## EXTRACT TO READ:
· · · · · · ·

Bourbon Baked Beans


Bourbon Baked Beans

Cold weather is fast approaching for us Northerners and I got me a hankering for homemade baked beans!

Maker's Mark

I love the sweet smell of maple and molasses wafting through the house, like a slow fire burning in the hearth.

The caramelizing of the beans, coupled with smooth straight Kentucky bourbon, gives this recipe a depth of flavour unmatched by any other.

The slow-cook produces a dish that’s deep in flavour, rich in colour, with the consistency of chocolate, and has a remarkable finish on the palate.

And there’s no meat, it’s completely vegan. It calls for a little bit of prep time, and a whole lot of wait time. Soak the beans, pour in a crock pot, add the liquid, stir, and let the magic happen.



Serves 8 bountiful bowls.

What you’ll need: medium size crock pot / mixing bowl / large pot for soaking in water


1 & 1/2 pounds northern beans (3/4 bag)

· · · · · · ·

## RAW RECORDS:

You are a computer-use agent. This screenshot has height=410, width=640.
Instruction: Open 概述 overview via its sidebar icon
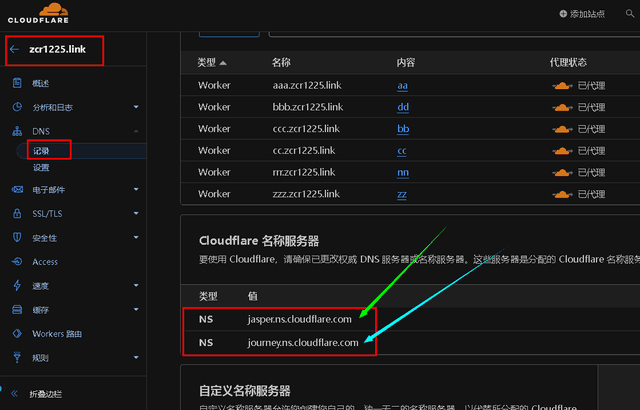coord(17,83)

· · · · · · ·

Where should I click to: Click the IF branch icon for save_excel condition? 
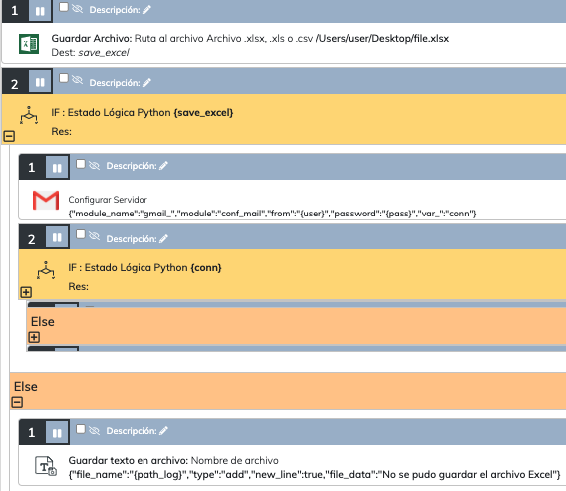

· · · · · · ·

According to the bourbon baked beans recipe, how many servings does the dish make?

## PROBLEM SOLUTION:
It serves 8 bountiful bowls.